Categories of Litigation
Asset specific litigation
Claims brought using environmental, planning or other regulatory legislation to challenge project-specific authorisations. Prevalent in Australia this category includes challenges to permitting decisions based on failures of impact assessments to appropriately consider climate change.
Challenges to national or local policy or enforcement practices on the basis of failure to achieve government climate change mitigation commitments. Includes Urgenda case forcing the Netherlands to adopt more stringent national climate policies and UK litigation on the Airports National Policy Statement which blocked the building of Heathrow’s third runway.
Financial & corporate regulation
Alleging insufficient disclosure or breach of duty by directors, pension fund trustees, auditors, etc in relation to under reporting or alleged insufficient consideration of climate risk. Actions have been threatened or brought against financial institutions, corporates, trustees and auditors.
Based on negligent misstatement, negligence, nuisance or trespass. These are increasingly being used by local municipalities across the world facing funding shortfalls for climate change resilience measures. It also includes claims such as the RWE case where the German court found for the first time that climate harms can in principle give rise to corporate liability.
Soft law mechanisms
Using OECD Guidelines for multinational enterprises, UN or national human rights forums as the basis for non-judicial claims against corporates whose business operations are alleged in reality not to align with their commitments.
Trends in Defence Litigation
Equality of expectation
Defendants have called out plaintiffs for conduct similar to that alleged against themselves (e.g. failure to disclose information on climate risks).
In response to applications for disclosure of historic GHG research, defendants have challenged “abusive law enforcement tactics” and alleged claimants are stifling their right to participate in dialogue about climate change and policy.
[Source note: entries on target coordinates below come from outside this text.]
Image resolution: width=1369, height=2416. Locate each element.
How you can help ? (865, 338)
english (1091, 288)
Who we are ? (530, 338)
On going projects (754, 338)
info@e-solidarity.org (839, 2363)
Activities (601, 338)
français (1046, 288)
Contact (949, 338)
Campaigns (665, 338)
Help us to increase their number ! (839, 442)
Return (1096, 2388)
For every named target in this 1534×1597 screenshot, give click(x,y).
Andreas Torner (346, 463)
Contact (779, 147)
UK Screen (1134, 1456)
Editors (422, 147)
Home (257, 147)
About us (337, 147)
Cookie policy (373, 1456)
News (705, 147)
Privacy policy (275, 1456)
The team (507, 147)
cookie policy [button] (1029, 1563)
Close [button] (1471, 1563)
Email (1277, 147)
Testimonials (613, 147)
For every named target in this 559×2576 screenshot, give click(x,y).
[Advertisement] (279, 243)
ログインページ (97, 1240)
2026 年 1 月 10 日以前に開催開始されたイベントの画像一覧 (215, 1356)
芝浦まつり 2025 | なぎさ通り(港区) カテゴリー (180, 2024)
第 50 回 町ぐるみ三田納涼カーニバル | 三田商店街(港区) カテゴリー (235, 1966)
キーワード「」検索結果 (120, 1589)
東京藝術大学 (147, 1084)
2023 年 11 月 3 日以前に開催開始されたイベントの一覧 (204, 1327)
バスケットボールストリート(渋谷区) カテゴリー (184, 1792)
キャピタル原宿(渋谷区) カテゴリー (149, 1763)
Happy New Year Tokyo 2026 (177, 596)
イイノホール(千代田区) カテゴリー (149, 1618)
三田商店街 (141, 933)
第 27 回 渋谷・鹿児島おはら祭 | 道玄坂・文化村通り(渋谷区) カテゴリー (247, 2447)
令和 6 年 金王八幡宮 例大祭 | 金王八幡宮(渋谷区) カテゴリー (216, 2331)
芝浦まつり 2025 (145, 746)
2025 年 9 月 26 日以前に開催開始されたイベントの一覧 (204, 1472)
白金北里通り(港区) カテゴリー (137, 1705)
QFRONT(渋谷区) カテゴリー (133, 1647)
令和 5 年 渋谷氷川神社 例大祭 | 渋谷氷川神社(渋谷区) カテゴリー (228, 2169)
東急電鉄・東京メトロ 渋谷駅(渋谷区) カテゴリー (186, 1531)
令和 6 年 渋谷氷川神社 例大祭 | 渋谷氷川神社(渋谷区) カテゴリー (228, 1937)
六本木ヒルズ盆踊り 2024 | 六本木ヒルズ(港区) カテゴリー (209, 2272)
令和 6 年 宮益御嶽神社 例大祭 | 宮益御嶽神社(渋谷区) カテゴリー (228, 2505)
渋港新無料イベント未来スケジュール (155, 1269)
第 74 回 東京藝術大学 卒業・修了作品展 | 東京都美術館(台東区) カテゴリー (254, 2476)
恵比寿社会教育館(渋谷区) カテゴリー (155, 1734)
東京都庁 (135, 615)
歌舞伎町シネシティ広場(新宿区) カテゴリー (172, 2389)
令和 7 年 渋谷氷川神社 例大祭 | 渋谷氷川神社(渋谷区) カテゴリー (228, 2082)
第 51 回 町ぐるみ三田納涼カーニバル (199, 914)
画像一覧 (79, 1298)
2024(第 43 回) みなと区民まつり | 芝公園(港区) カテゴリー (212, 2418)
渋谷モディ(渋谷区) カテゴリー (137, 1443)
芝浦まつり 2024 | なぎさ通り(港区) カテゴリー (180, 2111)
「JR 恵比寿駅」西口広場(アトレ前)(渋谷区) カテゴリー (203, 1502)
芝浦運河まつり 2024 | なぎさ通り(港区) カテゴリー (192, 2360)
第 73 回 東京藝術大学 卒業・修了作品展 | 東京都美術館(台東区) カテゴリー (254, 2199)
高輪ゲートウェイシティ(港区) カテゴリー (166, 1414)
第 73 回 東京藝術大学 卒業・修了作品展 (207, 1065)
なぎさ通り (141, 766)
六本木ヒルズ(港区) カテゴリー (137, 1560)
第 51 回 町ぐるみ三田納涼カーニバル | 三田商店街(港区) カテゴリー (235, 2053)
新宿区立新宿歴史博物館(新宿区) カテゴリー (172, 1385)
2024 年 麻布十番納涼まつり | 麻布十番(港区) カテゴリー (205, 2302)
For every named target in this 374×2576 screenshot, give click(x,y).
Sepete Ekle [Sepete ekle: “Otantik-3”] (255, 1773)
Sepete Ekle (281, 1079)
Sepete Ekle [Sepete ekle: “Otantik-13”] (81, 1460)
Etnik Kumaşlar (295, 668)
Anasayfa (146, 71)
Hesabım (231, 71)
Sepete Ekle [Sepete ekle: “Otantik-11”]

Privilege is also sometimes claimed.
While accepting current science, defendants have highlighted the uncertainties in previous research. Defendants have positioned themselves as moving in concert with research acknowledging that they are now in a position to address climate risks.
Applying to join third party defendants on the basis they also used and promoted the use of fossil fuels and should contribute to remediation.
The requirement in some jurisdictions to show the claimant has suffered a loss capable of sufficient particularisation.
Difficulties lie in drawing a clear causal link between an individual company’s contribution to global climate change and localised harm suffered by the plaintiff. The science of attribution is developing. Activists have also suggested weakening causation tests (e.g. as for asbestos) for example by adopting a “doubling the risk” principle.
Where plaintiffs seek to rely on common law tort claims, they face the challenge of the displacement principle. This means where an area of law is codified in statute, common law relating to the same facts may be pre-empted.
The high costs involved in climate litigation operate as a deterrent for many potential claimants, though activist funding is becoming more common.
Climate change can be perceived as a political issue and some judges have declined to engage.